### Exercise requirements
Count the lines of the data below that contain the word "perform", and reply with the number only.

### Material
::::

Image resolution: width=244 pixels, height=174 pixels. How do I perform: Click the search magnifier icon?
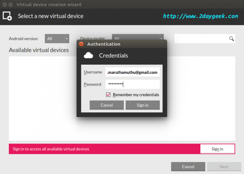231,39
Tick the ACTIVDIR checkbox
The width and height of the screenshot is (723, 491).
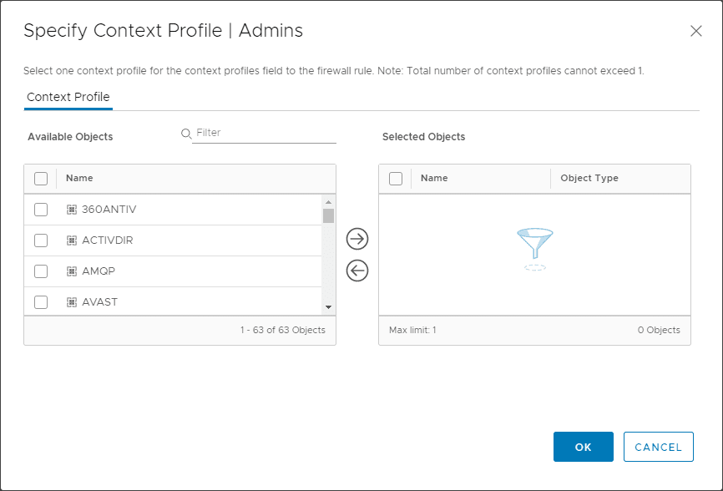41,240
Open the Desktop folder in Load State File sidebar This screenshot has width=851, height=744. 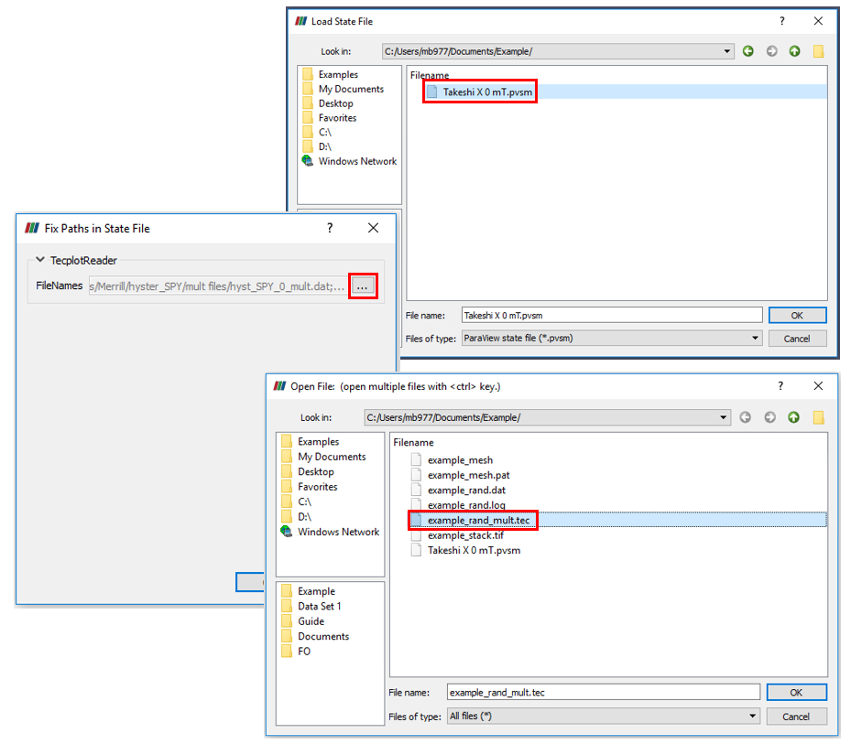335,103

::::

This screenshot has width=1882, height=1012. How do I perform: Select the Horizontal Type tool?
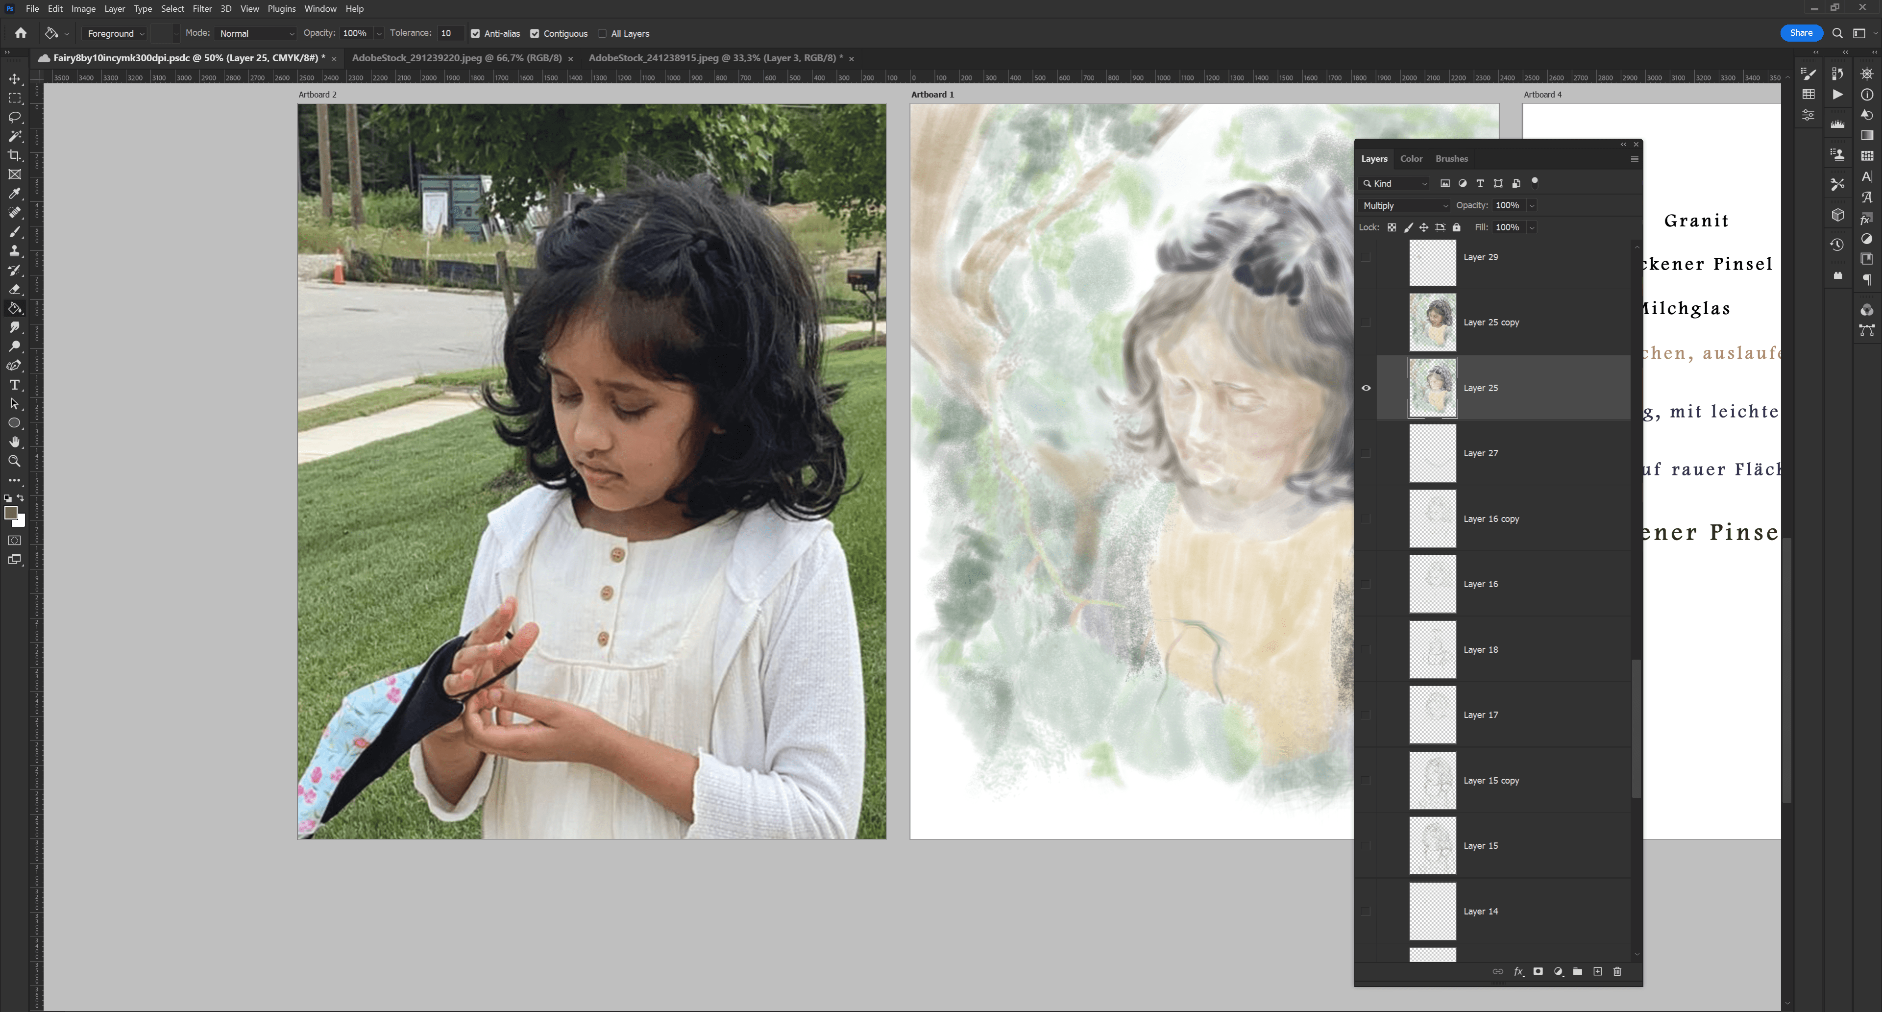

::::

### Exercise answer
2